За кобылками охотились не только чайки. Всюду в понижениях виднелись крупные и круглые норки тарантулов. В темноте жилищ поблескивали глазами сами хозяева, отменного размера пауки. Среди низеньких кустиков боялыша над землей на нескольких неряшливых паутинках сидели другие большие пауки Argiopa lobata. Обычно, этот хищник плетет большую и изящную круговую сеть. Здесь ему негде проявить свое искусство, нет тут ни высоких трав, ни крупных кустарников, за которые можно укрепить ловушку. Да и к чему она при таком изобилии добычи? Небольшие сети достаточны, всюду на них висели кобылки, опутанные белым саваном из паутинной пряжи. Многие кормились кобылками, не будь их, остров был бы пуст. На острове не паслись домашние животные, трава оставалась нетронутой, и поэтому, несмотря на обилие поедателей насекомых, на нем процветали кобылки и кузнечики.
Среди каменистых светло-желтых холмов, будто изумруд, в золотой оправе сверкает зелеными тростниками и голубой водой небольшое озеро. Оно живет, ему не угрожает ни жара, ни сушь, так как маленькая проточка соединяет его с Балхашом. На озере несколько лысух. Они настороженно рассматривают меня. Видна хатка ондатры. Ловят рыбу несколько крачек. Из зарослей рогоза поднимается с какой-то добычей канюк.
Завидев меня, крачки поднимают тревогу. На берегу среди скал находится их небольшая колония. А на канюка не обращают никакого внимания. Хищник их не трогает, с соседями полагается поддерживать хорошие отношения. Где-то здесь в скалах находится и его гнездо.
Возле озера с одной стороны полумесяцем протянулся низкий бережок. Снаружи он в сочных зеленых травах и солянках, а изнутри на нем проглядывает трава вперемежку с тростником. Полумесяц низкого бережка длиной не более двухсот метров. Из зеленой травы быстро вылетает большое насекомое и, пролетев метров двадцать, садится на землю. Оно очень осторожное. Но с каждым разом, взлетая и садясь, все ближе подпускает к себе. Вскоре я узнаю в незнакомке азиатскую саранчу. Ярко-зеленая, она очень красивая. Особенно красива и оригинальна голова с двумя синими полосами и прозрачными коричневыми глазами. В былые годы азиатская саранча размножалась во множестве и, собираясь в стаи, перелетала с места на место, пожирая на своем пути растительность. В древние времена из-за ее нашествий на поля народ жестоко страдал от голода. С ней теперь научились бороться, и о ее былой славе можно разве только прочесть в старых научных трактатах.
Случайно захожу на внутреннюю сторону низкого бережка и спугиваю не зеленую, а серо-желтую саранчу.
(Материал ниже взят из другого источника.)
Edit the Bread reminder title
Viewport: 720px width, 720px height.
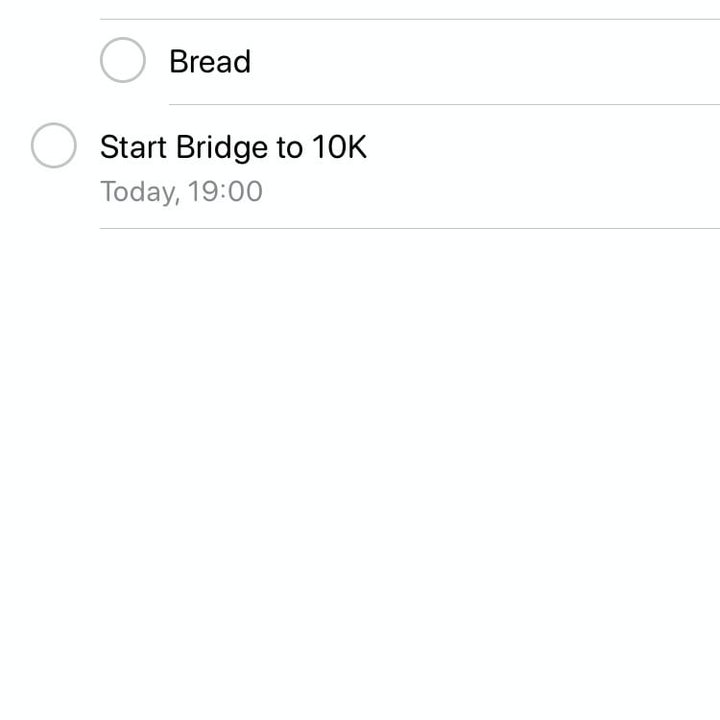pos(209,62)

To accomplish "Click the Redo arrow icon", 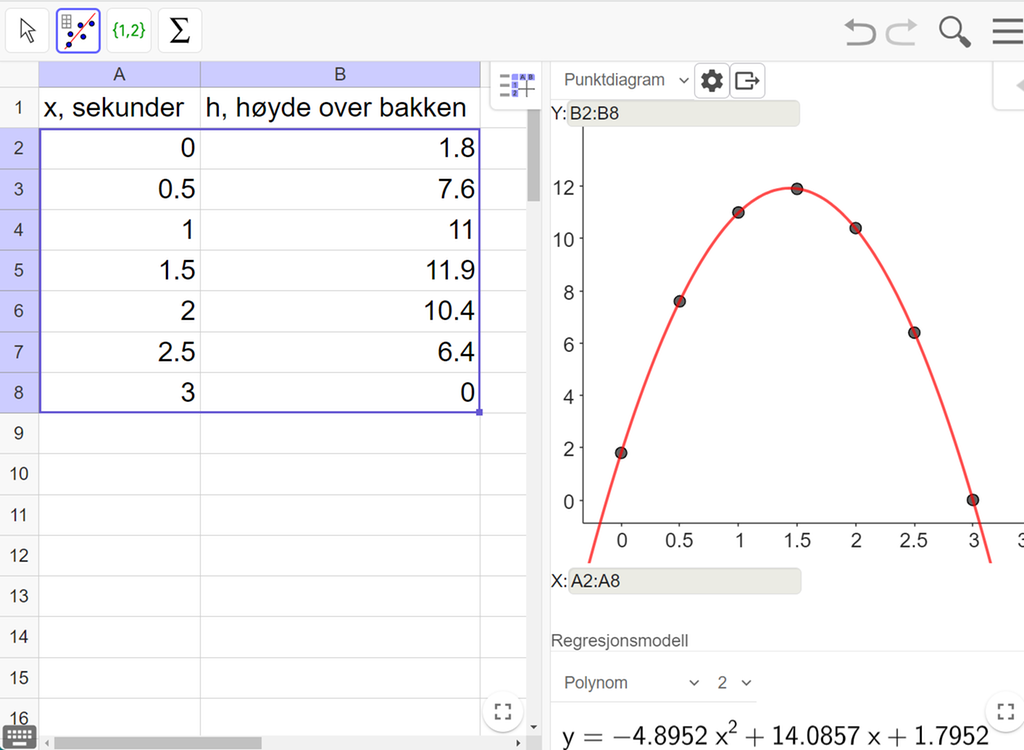I will (901, 32).
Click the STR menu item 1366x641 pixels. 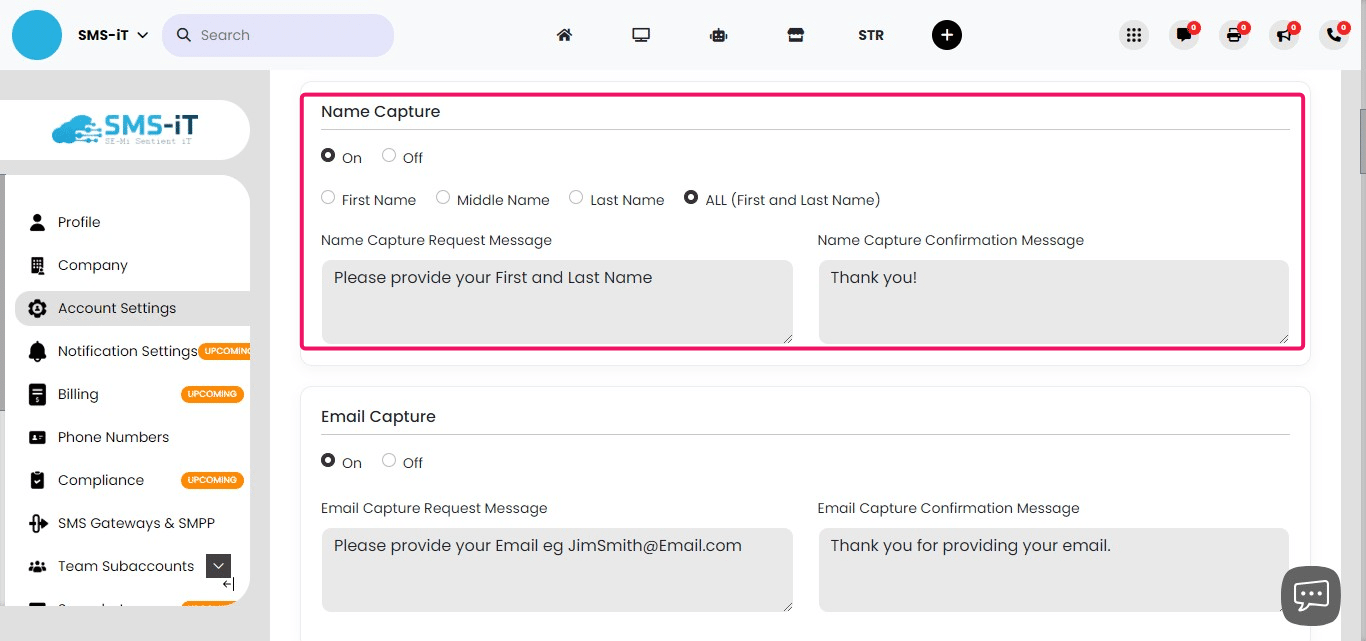(871, 35)
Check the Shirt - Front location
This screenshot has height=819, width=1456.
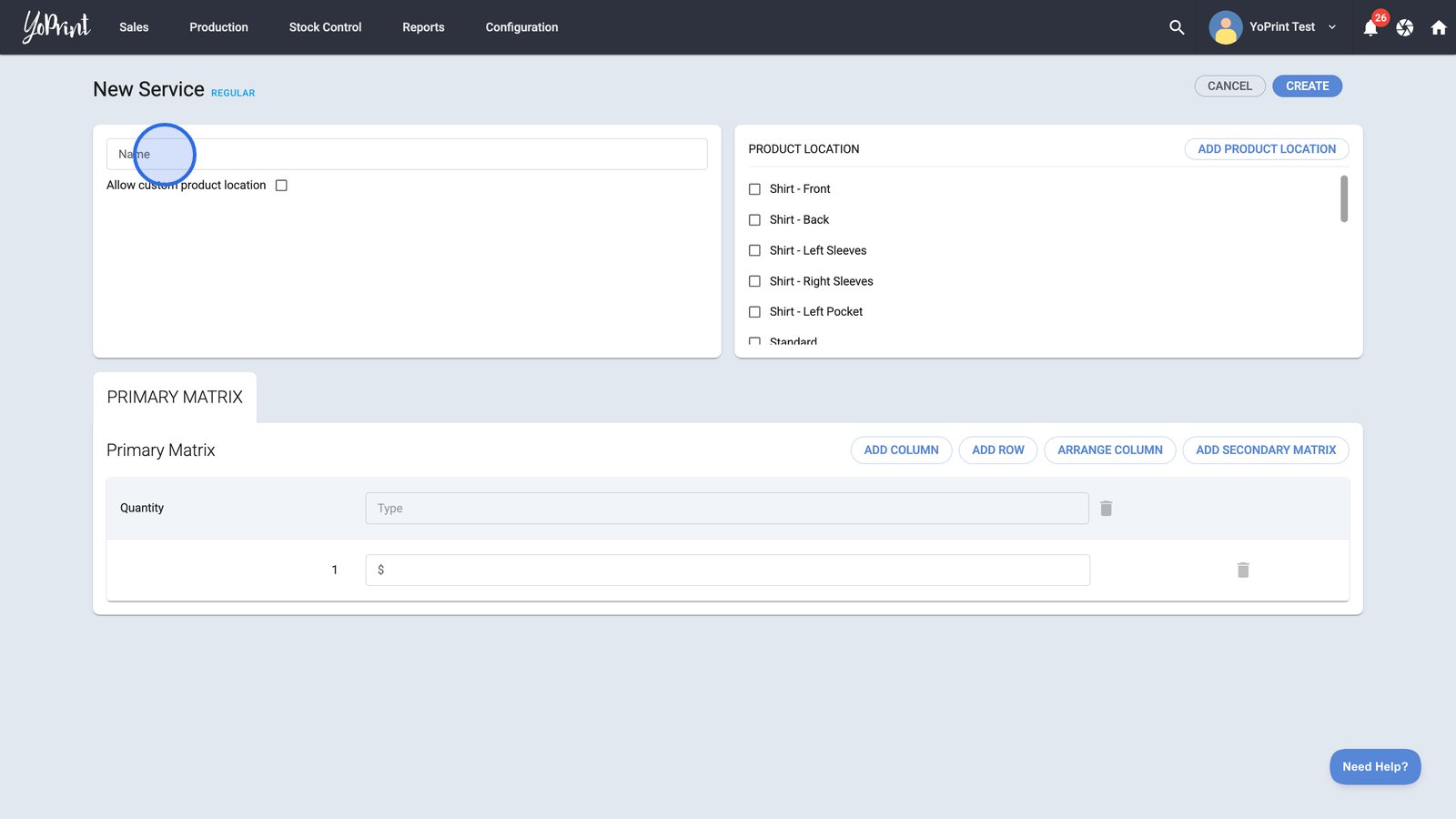pos(754,189)
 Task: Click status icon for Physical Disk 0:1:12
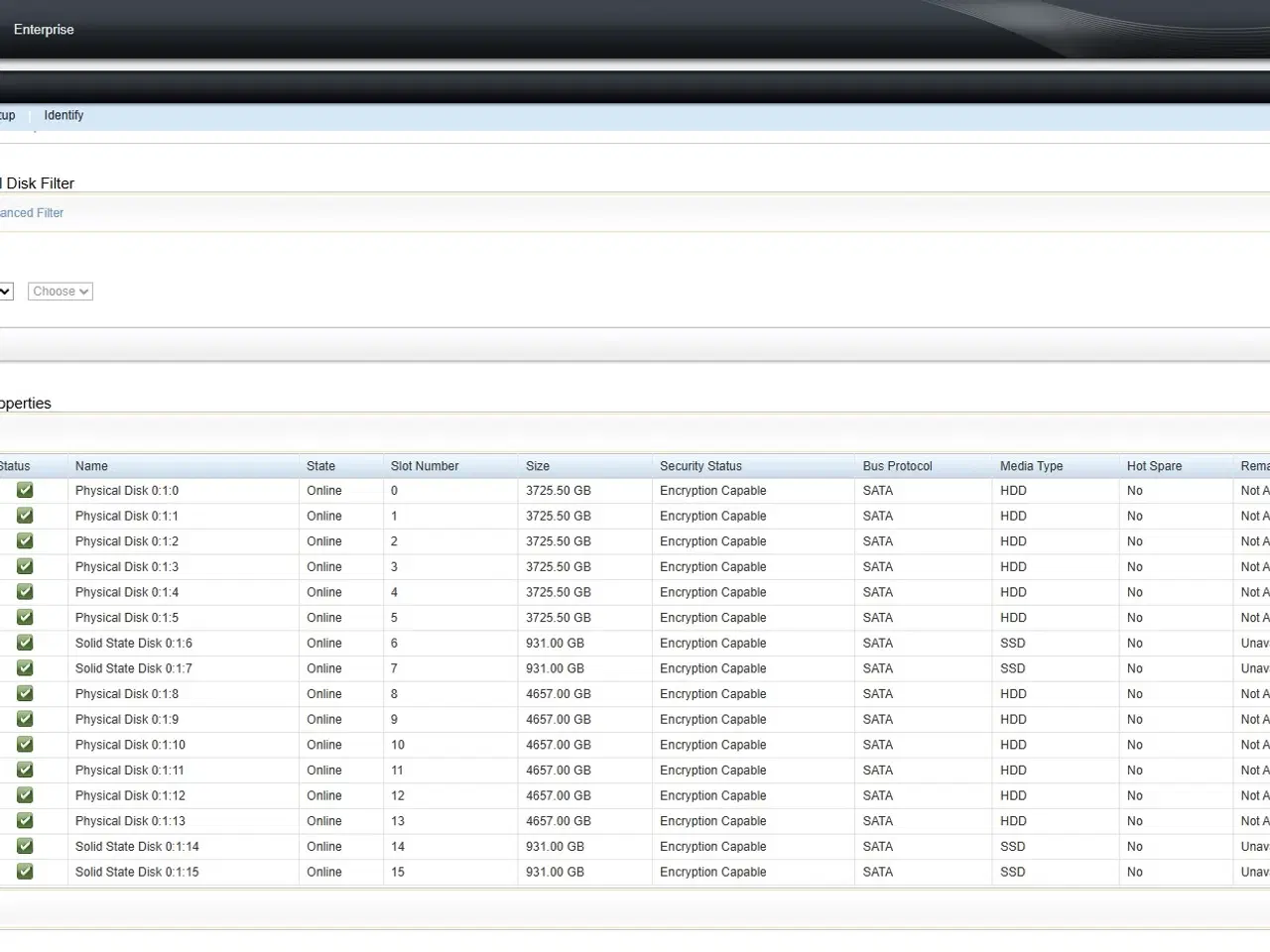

Гоняюсь за ней и вижу, что она настойчиво держится своего участка, не желает перелетать на зеленый бережок, где станет более заметной.
Всего здесь на низком бережку не более двух десятков этих крупных кобылок, но каждая приобрела окраску фона, на котором выросла, и не желает перелетать в обстановку необычную. Из-за привязанности к определенному месту своей территории кобылки и приобрели соответствующую фону обстановки жизни окраску. И в этом сказывается преимущество привязанности к своему «дому», о которой мне удалось узнать давно на других кобылках.
Когда-то здесь много тысяч лет назад, в тяжелый для растений и животных засушливый период земли, ветер перевевал чистый песок. В одном месте наносил высокие округлые холмы, в другом — выдувал глубокие и округлые, как чаша, впадины. Потом климат пустыни изменился, стали перепадать дожди, песками постепенно завладели растения. Теперь пески, как море с застывшими волнами, покрыты зеленым ковром, под которым поверхность почвы густо пронизана тонкими крепкими корешками. О том, что под тонким слоем слегка потемневшей почвы находится слежавшийся песок, можно только догадаться по овражкам да по автомобильной дороге.